Single by the Decemberists

from the album The Crane Wife
- Released: September 19, 2006
- Genre: Indie rock
- Length: 3:47
- Label: Capitol
- Songwriters: The Decemberists Colin Meloy

The Decemberists singles chronology
| "Sixteen Military Wives" (2005) | "O Valencia!" (2006) | "The Perfect Crime #2" (2007) |

= O Valencia! =

"O Valencia!" is the fifth single by the indie rock band the Decemberists, and the first released from their fourth studio album, The Crane Wife.

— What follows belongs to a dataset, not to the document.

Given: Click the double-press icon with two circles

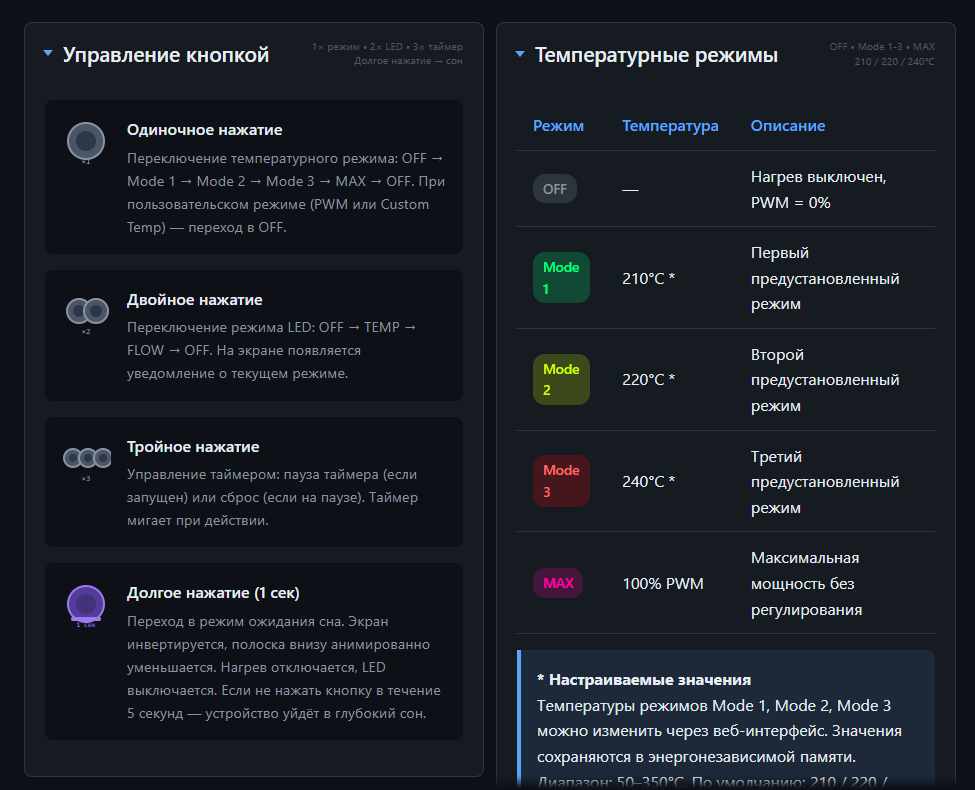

The music was written by The Decemberists and the lyrics by Colin Meloy. It tells a story of two star-crossed lovers. The singer falls in love with a person who belongs to an opposing gang. At the end of the song, the singer's lover jumps in to defend the singer, who is confronting his lover's brother (the singer's "sworn enemy") and is killed by the bullet intended for the singer.

== Track listing ==

The 7" single sold in the UK was mispressed, with "Culling of the Fold" as the B-side despite the artwork and record label listing "After the Bombs" as the B-side.

== Music videos ==
For the "O Valencia!" music video, the Decemberists filmed themselves in front of a green screen and asked fans to complete it by digitally adding in background images or footage. Stephen Colbert of The Colbert Report, having recently asked fans to do the same with a video of him with a light saber in front of a green screen, brought up the Decemberists on his segment "Look Who's Riding on My Coattails Now" and accused the band of stealing the idea. The Decemberists' response was to challenge Stephen Colbert to a guitar solo showdown on December 20, 2006, on The Colbert Report.

Kurt Nishimura was chosen as the winner by mtvU for his video that depicted a love affair between a woman and her television, with the TV containing the green-screened Decemberists video footage.

On January 19, 2007, the Decemberists premiered an alternate music video of "O Valencia!", directed by Aaron Stewart-Ahn, on MTV2. The video follows a character named Patrick, played by Meloy, as he and his love Francesca (Lisa Molinaro), daughter of "the Boss", plan an escape to an unknown location. At a cafe, a man in a suit, portrayed by the band member Chris Funk, tells him to hide in the "Valencia" hotel (the Super Value Inn on North Interstate Avenue in Portland, Oregon) while he gets them the necessary documentation to escape. Above the name of the hotel, there is a neon sign that reads "Office". The letters have all burnt out except for the "O", creating the title of the song. The video then introduces other characters - various assassination teams - who sit in different rooms of the hotel waiting for the chance to catch the two lovers. Most are portrayed by other members of the band (along with Meloy's wife, Carson Ellis). They kill off any potential witnesses to their plan. Patrick manages to take down one member from each team, before they gang up on him. The Boss arrives, along with the man from the cafe, who reveals that he snitched on Patrick and Francesca. They execute Francesca, while forcing Patrick to watch. After they leave, Patrick finds a note by Francesca, which reveals that she never fell in love with him, and only wanted protection. 2 months later, Patrick and the man, who has lost an eye from a previous assassination attempt, have a sit-down at the same cafe. The man reveals that he snitched on Patrick just to take over the town. Patrick reveals that he poisoned a drink the man was having, but before he could get away, the man stabs Patrick in the neck with a fork before dying, followed by Patrick.